**MATERIAL FOR THE TASK:**
# # #

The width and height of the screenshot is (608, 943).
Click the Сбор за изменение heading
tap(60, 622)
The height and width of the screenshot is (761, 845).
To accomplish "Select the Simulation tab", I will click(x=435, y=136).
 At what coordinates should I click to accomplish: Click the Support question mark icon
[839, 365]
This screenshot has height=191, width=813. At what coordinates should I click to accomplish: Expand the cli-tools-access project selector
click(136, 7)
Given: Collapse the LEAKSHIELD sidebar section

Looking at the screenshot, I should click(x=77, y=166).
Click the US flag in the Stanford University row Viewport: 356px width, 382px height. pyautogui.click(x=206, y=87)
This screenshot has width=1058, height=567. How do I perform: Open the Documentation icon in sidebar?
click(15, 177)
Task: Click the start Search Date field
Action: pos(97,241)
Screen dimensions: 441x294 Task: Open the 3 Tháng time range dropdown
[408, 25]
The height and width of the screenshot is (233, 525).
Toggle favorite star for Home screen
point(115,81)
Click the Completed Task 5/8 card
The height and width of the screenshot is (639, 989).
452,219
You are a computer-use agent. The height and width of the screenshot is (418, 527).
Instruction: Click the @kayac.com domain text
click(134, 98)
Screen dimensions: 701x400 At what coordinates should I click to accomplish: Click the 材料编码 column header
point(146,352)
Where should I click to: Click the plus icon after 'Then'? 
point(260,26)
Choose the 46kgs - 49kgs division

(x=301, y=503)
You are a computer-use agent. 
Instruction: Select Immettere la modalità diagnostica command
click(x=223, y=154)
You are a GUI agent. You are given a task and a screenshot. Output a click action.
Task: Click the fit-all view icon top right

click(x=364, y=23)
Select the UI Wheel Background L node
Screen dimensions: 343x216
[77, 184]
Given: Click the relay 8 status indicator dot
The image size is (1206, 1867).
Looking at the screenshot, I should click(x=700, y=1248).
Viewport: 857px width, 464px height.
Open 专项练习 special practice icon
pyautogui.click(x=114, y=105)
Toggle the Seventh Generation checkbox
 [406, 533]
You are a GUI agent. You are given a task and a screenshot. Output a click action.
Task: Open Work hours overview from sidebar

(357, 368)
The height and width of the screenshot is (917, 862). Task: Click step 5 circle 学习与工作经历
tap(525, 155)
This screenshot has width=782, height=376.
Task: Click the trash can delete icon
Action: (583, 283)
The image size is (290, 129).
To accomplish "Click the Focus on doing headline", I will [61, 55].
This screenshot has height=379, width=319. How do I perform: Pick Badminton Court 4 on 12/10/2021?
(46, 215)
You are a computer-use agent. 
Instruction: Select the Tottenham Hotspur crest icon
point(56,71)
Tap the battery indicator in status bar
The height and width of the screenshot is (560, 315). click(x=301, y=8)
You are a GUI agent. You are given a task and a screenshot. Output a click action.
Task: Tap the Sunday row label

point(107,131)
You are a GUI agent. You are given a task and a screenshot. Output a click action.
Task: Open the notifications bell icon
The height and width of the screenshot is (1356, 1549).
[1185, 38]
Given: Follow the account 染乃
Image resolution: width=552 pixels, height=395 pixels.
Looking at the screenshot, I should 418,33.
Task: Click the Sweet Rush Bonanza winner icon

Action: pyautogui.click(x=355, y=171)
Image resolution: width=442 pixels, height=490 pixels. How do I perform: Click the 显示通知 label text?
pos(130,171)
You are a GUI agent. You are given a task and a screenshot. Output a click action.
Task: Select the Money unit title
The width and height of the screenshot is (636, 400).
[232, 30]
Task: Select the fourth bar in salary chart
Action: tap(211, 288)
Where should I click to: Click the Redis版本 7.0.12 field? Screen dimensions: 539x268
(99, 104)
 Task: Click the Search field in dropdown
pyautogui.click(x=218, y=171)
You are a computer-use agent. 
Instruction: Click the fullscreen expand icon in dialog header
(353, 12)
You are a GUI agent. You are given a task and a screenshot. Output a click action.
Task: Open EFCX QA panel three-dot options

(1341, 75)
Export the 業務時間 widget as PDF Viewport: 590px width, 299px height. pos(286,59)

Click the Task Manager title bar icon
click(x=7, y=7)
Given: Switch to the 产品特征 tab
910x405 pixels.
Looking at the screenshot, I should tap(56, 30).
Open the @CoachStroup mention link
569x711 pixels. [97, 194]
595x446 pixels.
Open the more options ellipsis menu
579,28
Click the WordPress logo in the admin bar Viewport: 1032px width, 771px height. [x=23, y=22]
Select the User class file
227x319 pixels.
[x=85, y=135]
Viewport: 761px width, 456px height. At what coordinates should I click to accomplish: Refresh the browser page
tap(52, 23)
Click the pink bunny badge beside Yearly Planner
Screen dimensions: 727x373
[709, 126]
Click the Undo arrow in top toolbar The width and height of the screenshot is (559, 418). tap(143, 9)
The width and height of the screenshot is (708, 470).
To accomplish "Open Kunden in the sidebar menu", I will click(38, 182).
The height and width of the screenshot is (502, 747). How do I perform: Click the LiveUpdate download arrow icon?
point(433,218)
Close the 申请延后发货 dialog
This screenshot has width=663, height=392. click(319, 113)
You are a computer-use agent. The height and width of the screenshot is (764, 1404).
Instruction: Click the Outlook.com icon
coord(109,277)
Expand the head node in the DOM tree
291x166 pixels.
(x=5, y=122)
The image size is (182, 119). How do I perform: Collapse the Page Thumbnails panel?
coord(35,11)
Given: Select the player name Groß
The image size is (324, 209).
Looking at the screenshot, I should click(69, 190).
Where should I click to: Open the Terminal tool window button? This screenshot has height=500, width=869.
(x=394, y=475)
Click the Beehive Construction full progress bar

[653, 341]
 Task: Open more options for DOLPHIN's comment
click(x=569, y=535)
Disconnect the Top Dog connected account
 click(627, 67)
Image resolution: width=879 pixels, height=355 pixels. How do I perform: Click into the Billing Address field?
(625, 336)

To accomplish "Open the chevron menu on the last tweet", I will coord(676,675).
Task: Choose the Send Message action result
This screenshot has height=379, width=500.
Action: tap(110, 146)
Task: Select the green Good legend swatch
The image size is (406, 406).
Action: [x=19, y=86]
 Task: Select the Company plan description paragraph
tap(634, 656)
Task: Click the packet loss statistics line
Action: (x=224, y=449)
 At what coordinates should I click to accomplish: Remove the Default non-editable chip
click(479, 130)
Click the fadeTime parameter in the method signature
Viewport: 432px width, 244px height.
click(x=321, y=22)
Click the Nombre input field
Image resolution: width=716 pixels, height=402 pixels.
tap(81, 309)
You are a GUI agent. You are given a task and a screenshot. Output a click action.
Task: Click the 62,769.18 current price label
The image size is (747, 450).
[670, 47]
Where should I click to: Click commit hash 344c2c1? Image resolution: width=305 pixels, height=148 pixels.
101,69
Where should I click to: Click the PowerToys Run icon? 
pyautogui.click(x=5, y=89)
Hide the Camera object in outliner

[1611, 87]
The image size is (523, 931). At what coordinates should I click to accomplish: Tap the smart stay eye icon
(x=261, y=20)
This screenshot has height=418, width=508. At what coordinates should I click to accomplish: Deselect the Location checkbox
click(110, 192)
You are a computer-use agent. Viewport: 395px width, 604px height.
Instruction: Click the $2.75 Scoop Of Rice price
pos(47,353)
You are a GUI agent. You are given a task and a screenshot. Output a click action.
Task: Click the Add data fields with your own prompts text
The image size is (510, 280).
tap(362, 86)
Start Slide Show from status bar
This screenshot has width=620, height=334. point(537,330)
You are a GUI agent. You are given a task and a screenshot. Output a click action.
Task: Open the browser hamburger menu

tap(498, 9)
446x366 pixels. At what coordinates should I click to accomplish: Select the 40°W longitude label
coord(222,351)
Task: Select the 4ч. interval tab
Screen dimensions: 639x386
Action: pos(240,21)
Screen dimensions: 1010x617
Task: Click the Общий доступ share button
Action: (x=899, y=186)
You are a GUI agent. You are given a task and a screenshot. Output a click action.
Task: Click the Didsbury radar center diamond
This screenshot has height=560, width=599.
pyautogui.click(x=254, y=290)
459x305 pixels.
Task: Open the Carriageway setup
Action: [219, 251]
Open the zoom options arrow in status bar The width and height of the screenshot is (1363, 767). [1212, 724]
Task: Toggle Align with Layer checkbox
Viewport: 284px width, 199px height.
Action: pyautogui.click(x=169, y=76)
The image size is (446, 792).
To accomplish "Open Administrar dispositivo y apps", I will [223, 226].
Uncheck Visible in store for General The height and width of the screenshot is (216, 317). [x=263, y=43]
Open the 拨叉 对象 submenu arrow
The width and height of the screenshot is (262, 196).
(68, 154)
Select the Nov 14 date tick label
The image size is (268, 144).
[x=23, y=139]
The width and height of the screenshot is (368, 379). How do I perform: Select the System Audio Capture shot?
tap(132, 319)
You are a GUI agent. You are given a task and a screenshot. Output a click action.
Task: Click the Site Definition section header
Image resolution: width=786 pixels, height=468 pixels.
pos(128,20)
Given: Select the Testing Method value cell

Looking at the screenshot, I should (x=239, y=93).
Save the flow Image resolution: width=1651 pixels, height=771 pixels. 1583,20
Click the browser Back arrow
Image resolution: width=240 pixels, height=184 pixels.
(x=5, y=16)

# # #

**WORK TO COMPLETE:** Identify each line in the records above that contains the word "with", and copy it out in full.

**EXERCISE RESULT:**
Task: Click the Add data fields with your own prompts text
Task: Toggle Align with Layer checkbox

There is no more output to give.